Review
This is a must read book for anyone starting out to use Subversion the first time. It is not a book for a novice but for someone who has uses other VCS. SVN is like any other software tool that it has its own view of using it effectively. Failure to understand this can lead to frustration and costly time loss.This should be treated as a supplement to the Subversion book as this book is a how-to book in using SVN properly.
SVN has its own kind of idiom because "SVN organizes everything by directory" in the repository. These directories does not necessary have corresponding physical directories in the file system. However, to help one to keep track of branches and tags, it is recommended that one tries to map these to physical directories.
These directories in the repository are virtual and does not incur real storage cost. When you issue command to a branch, nothing really is copy until files are changed. There are there to help one to organize the projects and to manage their versions.
The other issues is that the revision number is like a transaction number. Every transaction, like creating a directory in the repository, incurs a new transaction id. In other VCS, this is not so.
For those that have already had exposure to other VCS can jump pretty much into Chapter 7 "Organizing Your Repository". It is always a good idea to start off in the right foot even though SVN has commands to rescue you, see Chapter 6 for some of the operations.
In SVN, Branch and Tag, while similar, have different usages. Tag is a symbolic name for a set of files and "Tags are really useful for keeping track of important events in the life cycle of your project". A branch represents a fork in the history of the repository. Branching uses "cheap copy" of the files as they were when the branch was made. When you check in a change to the files on the branch, Subversion remembers the changes.
The book provides a very thorough coverage of using Branch and Tag properly in Chapter 8 "Using Tags and Branches". It even takes the reader through the journey through a short software life cycle showing how to use SVN properly in each stage. You are encouraged to read that.
It has provided a naming convention for using tags and branch and the author recommends one should apply this consistently across all projects.

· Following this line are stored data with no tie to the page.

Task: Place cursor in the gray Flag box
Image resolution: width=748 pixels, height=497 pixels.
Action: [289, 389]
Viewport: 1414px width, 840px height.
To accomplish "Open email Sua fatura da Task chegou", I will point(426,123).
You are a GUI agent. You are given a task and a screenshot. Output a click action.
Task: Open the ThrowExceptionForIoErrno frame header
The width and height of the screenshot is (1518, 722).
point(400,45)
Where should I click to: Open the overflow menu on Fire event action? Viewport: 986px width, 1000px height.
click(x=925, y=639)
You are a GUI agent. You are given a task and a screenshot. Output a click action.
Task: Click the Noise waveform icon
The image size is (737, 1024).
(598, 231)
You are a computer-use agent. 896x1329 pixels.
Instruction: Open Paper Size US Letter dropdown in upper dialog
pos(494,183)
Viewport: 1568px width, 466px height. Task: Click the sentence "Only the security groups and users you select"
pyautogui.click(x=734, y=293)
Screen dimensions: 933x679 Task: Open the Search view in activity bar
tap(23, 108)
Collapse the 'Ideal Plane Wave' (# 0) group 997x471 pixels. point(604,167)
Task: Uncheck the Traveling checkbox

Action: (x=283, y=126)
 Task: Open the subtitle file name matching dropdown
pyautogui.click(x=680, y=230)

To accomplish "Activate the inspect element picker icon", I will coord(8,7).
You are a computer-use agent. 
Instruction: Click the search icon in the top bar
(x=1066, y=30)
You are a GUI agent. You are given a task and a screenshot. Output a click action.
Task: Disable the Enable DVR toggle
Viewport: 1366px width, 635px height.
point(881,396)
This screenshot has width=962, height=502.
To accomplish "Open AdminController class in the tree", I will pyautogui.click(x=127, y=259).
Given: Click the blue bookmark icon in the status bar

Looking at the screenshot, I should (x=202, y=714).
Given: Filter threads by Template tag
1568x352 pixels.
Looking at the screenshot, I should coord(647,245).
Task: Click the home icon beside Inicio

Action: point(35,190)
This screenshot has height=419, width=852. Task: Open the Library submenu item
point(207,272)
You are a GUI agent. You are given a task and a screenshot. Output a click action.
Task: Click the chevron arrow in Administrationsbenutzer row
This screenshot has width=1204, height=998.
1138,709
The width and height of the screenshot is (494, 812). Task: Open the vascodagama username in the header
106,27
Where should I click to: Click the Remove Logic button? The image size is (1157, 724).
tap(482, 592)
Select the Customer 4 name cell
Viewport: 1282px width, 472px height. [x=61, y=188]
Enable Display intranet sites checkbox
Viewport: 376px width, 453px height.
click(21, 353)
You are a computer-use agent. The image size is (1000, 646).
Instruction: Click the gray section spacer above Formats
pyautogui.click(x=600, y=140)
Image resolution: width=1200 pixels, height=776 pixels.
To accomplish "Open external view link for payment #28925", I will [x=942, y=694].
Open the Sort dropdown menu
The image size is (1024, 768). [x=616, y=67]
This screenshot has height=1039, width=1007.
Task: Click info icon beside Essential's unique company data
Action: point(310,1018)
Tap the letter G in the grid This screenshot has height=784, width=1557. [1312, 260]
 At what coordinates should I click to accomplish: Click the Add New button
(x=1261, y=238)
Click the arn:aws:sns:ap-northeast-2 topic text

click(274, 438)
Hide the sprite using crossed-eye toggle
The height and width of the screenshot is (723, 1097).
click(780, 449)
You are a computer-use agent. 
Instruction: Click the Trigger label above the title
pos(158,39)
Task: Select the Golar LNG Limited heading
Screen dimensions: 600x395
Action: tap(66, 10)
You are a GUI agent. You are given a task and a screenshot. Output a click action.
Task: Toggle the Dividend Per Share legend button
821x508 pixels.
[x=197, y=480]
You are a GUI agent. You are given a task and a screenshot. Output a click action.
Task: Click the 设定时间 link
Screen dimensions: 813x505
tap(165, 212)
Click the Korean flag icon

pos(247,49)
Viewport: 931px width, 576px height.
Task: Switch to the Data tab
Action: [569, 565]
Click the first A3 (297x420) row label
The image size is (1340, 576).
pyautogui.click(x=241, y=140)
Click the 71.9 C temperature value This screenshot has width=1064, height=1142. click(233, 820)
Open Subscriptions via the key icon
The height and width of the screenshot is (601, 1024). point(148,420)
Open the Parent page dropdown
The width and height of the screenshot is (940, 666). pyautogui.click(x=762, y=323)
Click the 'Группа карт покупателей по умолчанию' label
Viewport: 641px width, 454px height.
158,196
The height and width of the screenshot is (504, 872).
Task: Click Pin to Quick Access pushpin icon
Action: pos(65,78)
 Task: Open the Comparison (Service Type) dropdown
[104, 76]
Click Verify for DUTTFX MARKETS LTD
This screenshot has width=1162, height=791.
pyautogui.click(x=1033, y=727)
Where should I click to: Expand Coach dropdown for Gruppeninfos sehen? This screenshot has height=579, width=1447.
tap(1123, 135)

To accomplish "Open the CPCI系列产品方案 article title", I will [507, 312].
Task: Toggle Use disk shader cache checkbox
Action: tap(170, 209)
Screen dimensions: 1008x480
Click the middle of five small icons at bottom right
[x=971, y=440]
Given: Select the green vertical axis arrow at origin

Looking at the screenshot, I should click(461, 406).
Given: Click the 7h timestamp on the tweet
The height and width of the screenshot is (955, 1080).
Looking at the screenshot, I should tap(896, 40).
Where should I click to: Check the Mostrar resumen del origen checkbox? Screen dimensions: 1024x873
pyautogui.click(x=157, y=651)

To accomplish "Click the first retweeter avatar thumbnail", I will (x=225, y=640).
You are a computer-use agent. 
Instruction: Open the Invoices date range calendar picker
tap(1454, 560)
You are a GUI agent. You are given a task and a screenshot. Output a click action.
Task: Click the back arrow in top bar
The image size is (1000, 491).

After reading Chapter 8, don't just dive into using SVN like you used Visual SourceSafe or other VCS. You are recommended to read Chapter 9 "Creating a Project". This chapter discusses the pros and cons various layout schemes of projects, branches and tags in a non-trivial project consisting of multiple sub-projects. It also discusses a very powerful idiom in SVN to allow one project to draw in another project from a different repository.
SVN is very different than other VCS in its use of revision number. It maintains only one number beginning at 1 for the entire repository. Hence it is better to keep unrelated projects in separate repository rather than in one, which would cause the revision number to be seemingly assigned meaninglessly across different projects. In VSS, the revision number is restarted for each project within a VSS database and hence it is customary to have many projects in one database, which is kind of equivalent to a repository in SVN.
Keeping them in separate repositories may give someone an idea of difficulties in using these projects in separate repositories as dependent projects. Contrary to this belief Chapter 9 shows an example of how to use svn:externals properties to link in projects in other repositories at the particular branch or tag. Chapter 9 is definitely a must read book before one starts.
This book is published by "The Pragmatic Bookshelf"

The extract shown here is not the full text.